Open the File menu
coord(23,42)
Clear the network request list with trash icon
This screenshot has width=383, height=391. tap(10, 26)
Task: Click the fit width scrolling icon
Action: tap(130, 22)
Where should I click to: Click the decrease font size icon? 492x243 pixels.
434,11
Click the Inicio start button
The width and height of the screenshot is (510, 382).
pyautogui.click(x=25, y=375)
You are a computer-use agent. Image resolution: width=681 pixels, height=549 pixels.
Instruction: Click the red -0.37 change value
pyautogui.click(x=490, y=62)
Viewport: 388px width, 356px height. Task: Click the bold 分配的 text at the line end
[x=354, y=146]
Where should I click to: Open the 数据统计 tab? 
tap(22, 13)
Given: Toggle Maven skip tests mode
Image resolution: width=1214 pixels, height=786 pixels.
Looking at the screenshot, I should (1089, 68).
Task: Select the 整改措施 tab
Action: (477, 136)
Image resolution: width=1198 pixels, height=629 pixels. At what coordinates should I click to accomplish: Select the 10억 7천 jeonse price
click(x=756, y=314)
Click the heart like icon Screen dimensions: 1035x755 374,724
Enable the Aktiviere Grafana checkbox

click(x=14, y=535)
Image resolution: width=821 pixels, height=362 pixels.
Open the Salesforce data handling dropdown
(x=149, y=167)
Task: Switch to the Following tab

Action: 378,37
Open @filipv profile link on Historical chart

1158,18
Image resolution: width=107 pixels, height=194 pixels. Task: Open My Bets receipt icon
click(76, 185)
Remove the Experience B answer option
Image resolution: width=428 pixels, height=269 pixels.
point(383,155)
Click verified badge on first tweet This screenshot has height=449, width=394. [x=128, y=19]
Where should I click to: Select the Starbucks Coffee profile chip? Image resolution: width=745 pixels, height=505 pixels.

---+---

Reproduce verbatim the lines beginning with the line containing "Viewport: 388px width, 356px" and continuing through the line containing "click(x=756, y=314)".

Viewport: 388px width, 356px height. Task: Click the bold 分配的 text at the line end
[x=354, y=146]
Where should I click to: Open the 数据统计 tab? 
tap(22, 13)
Given: Toggle Maven skip tests mode
Image resolution: width=1214 pixels, height=786 pixels.
Looking at the screenshot, I should (1089, 68).
Task: Select the 整改措施 tab
Action: (477, 136)
Image resolution: width=1198 pixels, height=629 pixels. At what coordinates should I click to accomplish: Select the 10억 7천 jeonse price
click(x=756, y=314)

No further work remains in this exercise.